> **What the task requires**: Every line below should be repeated exactly.
———
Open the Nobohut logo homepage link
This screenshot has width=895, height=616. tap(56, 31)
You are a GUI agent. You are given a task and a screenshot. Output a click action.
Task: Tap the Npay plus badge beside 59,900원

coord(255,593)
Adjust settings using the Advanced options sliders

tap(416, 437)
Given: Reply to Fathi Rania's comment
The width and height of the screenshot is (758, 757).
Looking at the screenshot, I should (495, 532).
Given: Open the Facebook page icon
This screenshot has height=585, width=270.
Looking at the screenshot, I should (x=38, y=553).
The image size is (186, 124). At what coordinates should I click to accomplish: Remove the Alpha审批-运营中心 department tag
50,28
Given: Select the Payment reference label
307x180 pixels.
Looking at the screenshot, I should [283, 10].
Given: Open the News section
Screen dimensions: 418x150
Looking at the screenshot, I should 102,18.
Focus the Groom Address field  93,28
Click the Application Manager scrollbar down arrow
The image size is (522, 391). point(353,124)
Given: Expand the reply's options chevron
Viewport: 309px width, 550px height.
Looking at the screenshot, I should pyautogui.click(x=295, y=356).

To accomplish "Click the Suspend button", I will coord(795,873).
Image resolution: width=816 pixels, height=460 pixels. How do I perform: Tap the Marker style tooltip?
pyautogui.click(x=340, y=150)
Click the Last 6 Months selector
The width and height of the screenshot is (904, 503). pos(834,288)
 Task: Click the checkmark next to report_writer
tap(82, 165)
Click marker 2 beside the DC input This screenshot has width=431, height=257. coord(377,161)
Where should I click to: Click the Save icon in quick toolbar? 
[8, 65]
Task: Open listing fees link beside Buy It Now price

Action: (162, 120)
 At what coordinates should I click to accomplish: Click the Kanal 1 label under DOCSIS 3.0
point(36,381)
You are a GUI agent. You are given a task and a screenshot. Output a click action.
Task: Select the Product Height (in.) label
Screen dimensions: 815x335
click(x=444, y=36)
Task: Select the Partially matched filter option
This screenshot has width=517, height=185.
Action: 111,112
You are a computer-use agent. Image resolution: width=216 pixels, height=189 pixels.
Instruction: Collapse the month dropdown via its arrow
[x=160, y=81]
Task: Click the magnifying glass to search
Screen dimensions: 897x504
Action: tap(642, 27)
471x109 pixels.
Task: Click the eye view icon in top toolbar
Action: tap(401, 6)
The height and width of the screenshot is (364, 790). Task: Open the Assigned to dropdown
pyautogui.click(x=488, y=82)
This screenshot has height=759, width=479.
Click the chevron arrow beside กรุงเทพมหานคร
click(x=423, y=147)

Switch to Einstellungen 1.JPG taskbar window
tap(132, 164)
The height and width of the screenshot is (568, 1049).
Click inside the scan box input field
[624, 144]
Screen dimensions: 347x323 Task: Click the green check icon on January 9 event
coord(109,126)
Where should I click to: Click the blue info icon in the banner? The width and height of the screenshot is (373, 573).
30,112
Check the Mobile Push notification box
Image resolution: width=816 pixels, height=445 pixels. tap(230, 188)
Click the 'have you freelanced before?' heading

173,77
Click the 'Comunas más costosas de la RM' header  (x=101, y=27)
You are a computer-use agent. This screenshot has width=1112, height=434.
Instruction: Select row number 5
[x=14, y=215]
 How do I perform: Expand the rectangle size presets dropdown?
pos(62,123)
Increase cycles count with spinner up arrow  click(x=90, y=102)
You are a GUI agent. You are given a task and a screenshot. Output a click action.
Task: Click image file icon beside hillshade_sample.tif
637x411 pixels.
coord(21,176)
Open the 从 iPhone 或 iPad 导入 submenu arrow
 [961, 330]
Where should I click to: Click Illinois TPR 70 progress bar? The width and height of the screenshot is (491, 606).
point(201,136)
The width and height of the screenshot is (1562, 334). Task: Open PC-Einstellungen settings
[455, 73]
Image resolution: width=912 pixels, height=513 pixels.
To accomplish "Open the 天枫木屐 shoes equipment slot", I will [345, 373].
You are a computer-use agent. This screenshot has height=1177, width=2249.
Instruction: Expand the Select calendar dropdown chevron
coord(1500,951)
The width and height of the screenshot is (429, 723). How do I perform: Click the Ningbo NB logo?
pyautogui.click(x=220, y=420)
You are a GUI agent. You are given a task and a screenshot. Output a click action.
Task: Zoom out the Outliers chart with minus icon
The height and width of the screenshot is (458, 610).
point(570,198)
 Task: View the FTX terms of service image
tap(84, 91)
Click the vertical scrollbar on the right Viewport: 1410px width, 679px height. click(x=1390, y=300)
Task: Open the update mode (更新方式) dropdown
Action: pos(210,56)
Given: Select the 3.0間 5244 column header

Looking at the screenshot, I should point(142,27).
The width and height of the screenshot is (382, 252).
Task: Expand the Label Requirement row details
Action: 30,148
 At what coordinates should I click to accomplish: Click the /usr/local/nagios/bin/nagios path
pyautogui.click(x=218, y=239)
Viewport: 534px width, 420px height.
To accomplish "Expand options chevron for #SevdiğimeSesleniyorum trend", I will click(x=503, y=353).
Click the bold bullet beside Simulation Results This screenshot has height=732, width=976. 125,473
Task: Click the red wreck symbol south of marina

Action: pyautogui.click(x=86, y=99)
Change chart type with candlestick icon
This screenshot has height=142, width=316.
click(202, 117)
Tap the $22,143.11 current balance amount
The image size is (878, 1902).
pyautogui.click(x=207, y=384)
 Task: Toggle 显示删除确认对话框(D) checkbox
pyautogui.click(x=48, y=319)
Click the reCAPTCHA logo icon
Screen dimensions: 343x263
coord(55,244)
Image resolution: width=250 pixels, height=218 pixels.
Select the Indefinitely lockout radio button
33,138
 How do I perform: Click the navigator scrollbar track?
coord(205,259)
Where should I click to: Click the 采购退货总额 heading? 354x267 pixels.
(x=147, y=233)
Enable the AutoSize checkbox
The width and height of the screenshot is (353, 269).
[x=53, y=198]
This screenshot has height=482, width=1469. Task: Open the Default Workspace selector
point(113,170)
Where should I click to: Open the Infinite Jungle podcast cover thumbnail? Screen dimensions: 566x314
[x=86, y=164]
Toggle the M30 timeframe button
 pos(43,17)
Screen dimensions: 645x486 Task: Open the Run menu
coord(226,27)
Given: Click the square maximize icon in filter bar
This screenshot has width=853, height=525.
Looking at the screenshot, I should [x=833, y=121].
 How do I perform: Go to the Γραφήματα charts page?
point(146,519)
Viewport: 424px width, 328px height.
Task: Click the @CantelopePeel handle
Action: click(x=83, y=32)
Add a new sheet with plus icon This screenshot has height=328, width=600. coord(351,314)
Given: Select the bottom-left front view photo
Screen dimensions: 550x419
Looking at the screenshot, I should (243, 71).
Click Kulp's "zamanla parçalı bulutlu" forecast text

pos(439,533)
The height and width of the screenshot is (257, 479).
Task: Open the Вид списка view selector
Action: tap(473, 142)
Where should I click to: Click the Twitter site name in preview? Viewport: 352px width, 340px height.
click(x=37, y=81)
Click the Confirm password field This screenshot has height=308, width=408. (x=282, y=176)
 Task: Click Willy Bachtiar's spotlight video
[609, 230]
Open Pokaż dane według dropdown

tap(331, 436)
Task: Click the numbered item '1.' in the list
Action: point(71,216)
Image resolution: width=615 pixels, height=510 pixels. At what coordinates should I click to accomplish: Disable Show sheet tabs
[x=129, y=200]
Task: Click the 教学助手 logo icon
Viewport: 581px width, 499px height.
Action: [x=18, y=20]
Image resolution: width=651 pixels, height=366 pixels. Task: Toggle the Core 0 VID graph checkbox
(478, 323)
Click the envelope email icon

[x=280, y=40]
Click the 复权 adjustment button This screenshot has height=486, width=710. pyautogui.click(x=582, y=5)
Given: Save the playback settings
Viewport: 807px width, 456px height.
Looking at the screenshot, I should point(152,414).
———
> **Expected answer**:
Open the Nobohut logo homepage link
This screenshot has width=895, height=616. tap(56, 31)
You are a GUI agent. You are given a task and a screenshot. Output a click action.
Task: Tap the Npay plus badge beside 59,900원

coord(255,593)
Adjust settings using the Advanced options sliders

tap(416, 437)
Given: Reply to Fathi Rania's comment
The width and height of the screenshot is (758, 757).
Looking at the screenshot, I should (495, 532).
Given: Open the Facebook page icon
This screenshot has height=585, width=270.
Looking at the screenshot, I should (x=38, y=553).
The image size is (186, 124). At what coordinates should I click to accomplish: Remove the Alpha审批-运营中心 department tag
50,28
Given: Select the Payment reference label
307x180 pixels.
Looking at the screenshot, I should [283, 10].
Given: Open the News section
Screen dimensions: 418x150
Looking at the screenshot, I should 102,18.
Focus the Groom Address field  93,28
Click the Application Manager scrollbar down arrow
The image size is (522, 391). point(353,124)
Given: Expand the reply's options chevron
Viewport: 309px width, 550px height.
Looking at the screenshot, I should pyautogui.click(x=295, y=356).

To accomplish "Click the Suspend button", I will coord(795,873).
Image resolution: width=816 pixels, height=460 pixels. How do I perform: Tap the Marker style tooltip?
pyautogui.click(x=340, y=150)
Click the Last 6 Months selector
The width and height of the screenshot is (904, 503). pos(834,288)
 Task: Click the checkmark next to report_writer
tap(82, 165)
Click marker 2 beside the DC input This screenshot has width=431, height=257. coord(377,161)
Where should I click to: Click the Save icon in quick toolbar? 
[8, 65]
Task: Open listing fees link beside Buy It Now price

Action: (162, 120)
 At what coordinates should I click to accomplish: Click the Kanal 1 label under DOCSIS 3.0
point(36,381)
You are a GUI agent. You are given a task and a screenshot. Output a click action.
Task: Select the Product Height (in.) label
Screen dimensions: 815x335
click(x=444, y=36)
Task: Select the Partially matched filter option
This screenshot has width=517, height=185.
Action: 111,112
You are a computer-use agent. Image resolution: width=216 pixels, height=189 pixels.
Instruction: Collapse the month dropdown via its arrow
[x=160, y=81]
Task: Click the magnifying glass to search
Screen dimensions: 897x504
Action: tap(642, 27)
471x109 pixels.
Task: Click the eye view icon in top toolbar
Action: tap(401, 6)
The height and width of the screenshot is (364, 790). Task: Open the Assigned to dropdown
pyautogui.click(x=488, y=82)
This screenshot has height=759, width=479.
Click the chevron arrow beside กรุงเทพมหานคร
click(x=423, y=147)

Switch to Einstellungen 1.JPG taskbar window
tap(132, 164)
The height and width of the screenshot is (568, 1049).
Click inside the scan box input field
[624, 144]
Screen dimensions: 347x323 Task: Click the green check icon on January 9 event
coord(109,126)
Where should I click to: Click the blue info icon in the banner? The width and height of the screenshot is (373, 573).
30,112
Check the Mobile Push notification box
Image resolution: width=816 pixels, height=445 pixels. tap(230, 188)
Click the 'have you freelanced before?' heading

173,77
Click the 'Comunas más costosas de la RM' header  (x=101, y=27)
You are a computer-use agent. This screenshot has width=1112, height=434.
Instruction: Select row number 5
[x=14, y=215]
 How do I perform: Expand the rectangle size presets dropdown?
pos(62,123)
Increase cycles count with spinner up arrow  click(x=90, y=102)
You are a GUI agent. You are given a task and a screenshot. Output a click action.
Task: Click image file icon beside hillshade_sample.tif
637x411 pixels.
coord(21,176)
Open the 从 iPhone 或 iPad 导入 submenu arrow
 [961, 330]
Where should I click to: Click Illinois TPR 70 progress bar? The width and height of the screenshot is (491, 606).
point(201,136)
The width and height of the screenshot is (1562, 334). Task: Open PC-Einstellungen settings
[455, 73]
Image resolution: width=912 pixels, height=513 pixels.
To accomplish "Open the 天枫木屐 shoes equipment slot", I will [345, 373].
You are a computer-use agent. This screenshot has height=1177, width=2249.
Instruction: Expand the Select calendar dropdown chevron
coord(1500,951)
The width and height of the screenshot is (429, 723). How do I perform: Click the Ningbo NB logo?
pyautogui.click(x=220, y=420)
You are a GUI agent. You are given a task and a screenshot. Output a click action.
Task: Zoom out the Outliers chart with minus icon
The height and width of the screenshot is (458, 610).
point(570,198)
 Task: View the FTX terms of service image
tap(84, 91)
Click the vertical scrollbar on the right Viewport: 1410px width, 679px height. click(x=1390, y=300)
Task: Open the update mode (更新方式) dropdown
Action: pos(210,56)
Given: Select the 3.0間 5244 column header

Looking at the screenshot, I should point(142,27).
The width and height of the screenshot is (382, 252).
Task: Expand the Label Requirement row details
Action: 30,148
 At what coordinates should I click to accomplish: Click the /usr/local/nagios/bin/nagios path
pyautogui.click(x=218, y=239)
Viewport: 534px width, 420px height.
To accomplish "Expand options chevron for #SevdiğimeSesleniyorum trend", I will click(x=503, y=353).
Click the bold bullet beside Simulation Results This screenshot has height=732, width=976. 125,473
Task: Click the red wreck symbol south of marina

Action: pyautogui.click(x=86, y=99)
Change chart type with candlestick icon
This screenshot has height=142, width=316.
click(202, 117)
Tap the $22,143.11 current balance amount
The image size is (878, 1902).
pyautogui.click(x=207, y=384)
 Task: Toggle 显示删除确认对话框(D) checkbox
pyautogui.click(x=48, y=319)
Click the reCAPTCHA logo icon
Screen dimensions: 343x263
coord(55,244)
Image resolution: width=250 pixels, height=218 pixels.
Select the Indefinitely lockout radio button
33,138
 How do I perform: Click the navigator scrollbar track?
coord(205,259)
Where should I click to: Click the 采购退货总额 heading? 354x267 pixels.
(x=147, y=233)
Enable the AutoSize checkbox
The width and height of the screenshot is (353, 269).
[x=53, y=198]
This screenshot has height=482, width=1469. Task: Open the Default Workspace selector
point(113,170)
Where should I click to: Open the Infinite Jungle podcast cover thumbnail? Screen dimensions: 566x314
[x=86, y=164]
Toggle the M30 timeframe button
 pos(43,17)
Screen dimensions: 645x486 Task: Open the Run menu
coord(226,27)
Given: Click the square maximize icon in filter bar
This screenshot has width=853, height=525.
Looking at the screenshot, I should [x=833, y=121].
 How do I perform: Go to the Γραφήματα charts page?
point(146,519)
Viewport: 424px width, 328px height.
Task: Click the @CantelopePeel handle
Action: click(x=83, y=32)
Add a new sheet with plus icon This screenshot has height=328, width=600. coord(351,314)
Given: Select the bottom-left front view photo
Screen dimensions: 550x419
Looking at the screenshot, I should (243, 71).
Click Kulp's "zamanla parçalı bulutlu" forecast text

pos(439,533)
The height and width of the screenshot is (257, 479).
Task: Open the Вид списка view selector
Action: tap(473, 142)
Where should I click to: Click the Twitter site name in preview? Viewport: 352px width, 340px height.
click(x=37, y=81)
Click the Confirm password field This screenshot has height=308, width=408. (x=282, y=176)
 Task: Click Willy Bachtiar's spotlight video
[609, 230]
Open Pokaż dane według dropdown

tap(331, 436)
Task: Click the numbered item '1.' in the list
Action: point(71,216)
Image resolution: width=615 pixels, height=510 pixels. At what coordinates should I click to accomplish: Disable Show sheet tabs
[x=129, y=200]
Task: Click the 教学助手 logo icon
Viewport: 581px width, 499px height.
Action: [x=18, y=20]
Image resolution: width=651 pixels, height=366 pixels. Task: Toggle the Core 0 VID graph checkbox
(478, 323)
Click the envelope email icon

[x=280, y=40]
Click the 复权 adjustment button This screenshot has height=486, width=710. pyautogui.click(x=582, y=5)
Given: Save the playback settings
Viewport: 807px width, 456px height.
Looking at the screenshot, I should point(152,414).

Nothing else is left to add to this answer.